20.1 Finding the appropriate data-to-ink ratio
The idea that distinguishing between data and non-data ink may be useful was popularized by Edward Tufte in his book “The Visual Display of Quantitative Information” (Tufte 2001). Tufte introduces the concept of the “data–ink ratio”, which he defines as the “proportion of a graphic’s ink devoted to the non-redundant display of data-information.” He then writes:
Maximize the data–ink ratio, within reason.
(emphasis mine) I have emphasized the phrase “within reason” because it is critical and frequently forgotten. In fact, I think that Tufte himself forgets it in the remainder of his book, where he advocates overly minimalistic designs that, in my opinion, are neither elegant nor easy to decipher. If we interpret the phrase “maximize the data–ink ratio” to mean “remove clutter and strive for clean and elegant designs,” then I think it is reasonable advice. But if we interpret it as “do everything you can to remove non-data ink” then it will result in poor design choices. If we go too far in either direction along the scale of possible data-to-ink ratios we will end up with ugly figures. However, away from the extremes there is wide range of designs with different data-to-ink ratios that are all acceptable and may be appropriate in different contexts.
To explore the extremes, let’s consider a figure that clearly has too much non-data ink (Figure 20.1). In this figure, the colored points in the plot panel (the framed center area containing data points) are data ink. Everything else is non-data ink. The non-data ink includes a frame around the entire figure, a frame around the plot panel, and a frame around the legend. None of these frames are needed. We also see a prominent and dense background grid that draws attention away from the actual data points. By removing the frames and minor grid lines and by drawing the major grid lines in a light gray, we arrive at Figure 20.2. In this version of the figure, the actual data points stand out much more clearly, and they are perceived as the most important component of the figure.

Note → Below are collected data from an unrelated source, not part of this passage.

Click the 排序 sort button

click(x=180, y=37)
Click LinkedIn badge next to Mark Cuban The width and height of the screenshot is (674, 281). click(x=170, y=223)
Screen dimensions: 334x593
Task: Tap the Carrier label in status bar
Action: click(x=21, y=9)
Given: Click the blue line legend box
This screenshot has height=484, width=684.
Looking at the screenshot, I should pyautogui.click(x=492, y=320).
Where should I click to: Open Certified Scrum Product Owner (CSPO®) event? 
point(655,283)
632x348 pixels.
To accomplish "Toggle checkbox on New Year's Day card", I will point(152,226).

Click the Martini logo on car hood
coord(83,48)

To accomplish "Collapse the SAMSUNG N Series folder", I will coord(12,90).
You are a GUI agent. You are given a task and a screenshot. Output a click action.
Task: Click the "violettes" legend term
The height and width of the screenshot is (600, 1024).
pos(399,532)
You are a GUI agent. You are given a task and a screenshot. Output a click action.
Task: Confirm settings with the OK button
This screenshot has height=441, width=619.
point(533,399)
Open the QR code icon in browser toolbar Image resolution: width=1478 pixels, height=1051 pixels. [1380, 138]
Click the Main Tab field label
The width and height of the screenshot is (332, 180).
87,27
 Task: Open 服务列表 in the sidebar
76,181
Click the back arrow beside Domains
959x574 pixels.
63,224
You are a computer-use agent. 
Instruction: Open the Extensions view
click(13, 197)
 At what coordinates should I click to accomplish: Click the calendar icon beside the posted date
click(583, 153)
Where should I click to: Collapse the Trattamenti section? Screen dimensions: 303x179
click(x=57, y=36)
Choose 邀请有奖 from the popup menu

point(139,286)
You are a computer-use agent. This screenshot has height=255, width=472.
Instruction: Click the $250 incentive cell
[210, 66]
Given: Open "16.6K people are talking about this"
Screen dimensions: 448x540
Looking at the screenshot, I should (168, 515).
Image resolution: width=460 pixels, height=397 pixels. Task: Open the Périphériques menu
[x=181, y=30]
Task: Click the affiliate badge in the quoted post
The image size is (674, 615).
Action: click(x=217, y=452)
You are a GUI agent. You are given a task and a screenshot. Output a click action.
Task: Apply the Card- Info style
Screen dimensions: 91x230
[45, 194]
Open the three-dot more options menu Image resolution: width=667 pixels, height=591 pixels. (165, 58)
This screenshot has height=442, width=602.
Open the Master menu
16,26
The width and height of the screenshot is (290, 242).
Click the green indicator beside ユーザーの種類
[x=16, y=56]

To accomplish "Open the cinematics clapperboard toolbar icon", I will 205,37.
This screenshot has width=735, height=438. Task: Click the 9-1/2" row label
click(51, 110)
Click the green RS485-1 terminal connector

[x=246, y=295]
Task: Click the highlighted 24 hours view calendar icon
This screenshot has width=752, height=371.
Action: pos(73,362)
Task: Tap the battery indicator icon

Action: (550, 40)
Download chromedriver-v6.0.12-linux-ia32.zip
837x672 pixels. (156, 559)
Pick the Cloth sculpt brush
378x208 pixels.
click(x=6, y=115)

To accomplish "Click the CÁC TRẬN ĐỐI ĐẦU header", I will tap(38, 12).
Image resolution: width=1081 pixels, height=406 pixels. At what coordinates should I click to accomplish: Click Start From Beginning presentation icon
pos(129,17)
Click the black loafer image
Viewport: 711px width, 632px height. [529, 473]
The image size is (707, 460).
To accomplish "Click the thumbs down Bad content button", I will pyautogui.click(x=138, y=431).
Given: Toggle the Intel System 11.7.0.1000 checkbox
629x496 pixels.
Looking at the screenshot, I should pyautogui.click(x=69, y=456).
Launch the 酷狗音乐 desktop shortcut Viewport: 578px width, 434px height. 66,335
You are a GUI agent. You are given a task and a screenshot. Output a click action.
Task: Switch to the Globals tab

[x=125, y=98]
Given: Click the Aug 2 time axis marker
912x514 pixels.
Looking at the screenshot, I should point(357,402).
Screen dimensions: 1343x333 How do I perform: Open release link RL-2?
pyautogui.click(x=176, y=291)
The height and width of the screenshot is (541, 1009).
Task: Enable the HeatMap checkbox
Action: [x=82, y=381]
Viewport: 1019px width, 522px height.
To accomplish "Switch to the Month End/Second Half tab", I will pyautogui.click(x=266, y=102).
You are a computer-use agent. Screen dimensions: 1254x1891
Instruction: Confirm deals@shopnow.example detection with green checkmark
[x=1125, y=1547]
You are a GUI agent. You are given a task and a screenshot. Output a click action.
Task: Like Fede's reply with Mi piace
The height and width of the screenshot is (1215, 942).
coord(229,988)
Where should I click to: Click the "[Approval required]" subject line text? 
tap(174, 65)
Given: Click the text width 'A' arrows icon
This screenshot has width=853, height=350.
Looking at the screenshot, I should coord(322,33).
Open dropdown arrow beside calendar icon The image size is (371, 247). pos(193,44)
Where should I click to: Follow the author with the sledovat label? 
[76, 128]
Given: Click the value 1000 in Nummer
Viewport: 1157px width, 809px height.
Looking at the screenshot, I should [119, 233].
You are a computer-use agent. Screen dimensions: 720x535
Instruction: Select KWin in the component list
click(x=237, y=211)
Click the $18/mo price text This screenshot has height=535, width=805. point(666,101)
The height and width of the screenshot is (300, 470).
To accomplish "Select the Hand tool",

At the other extreme of the data-to-ink-ratio scale, we might end up with a figure such as Figure 20.3, which is a minimalist version of Figure 20.2. In this figure, the axis tick labels and titles have been made so faint that they are hard to see. If we just glance at the figure we will not immediately perceive what data is actually shown. We only see points floating in space. Moreover, the legend annotations are so faint that the points in the legend could be mistaken for data points. This effect is amplified because there is no clear visual separation between the plot area and the legend. Notice how the background grid in Figure 20.2 both anchors the points in space and sets off the data area from the legend area. Both of these effects have been lost in Figure 20.3.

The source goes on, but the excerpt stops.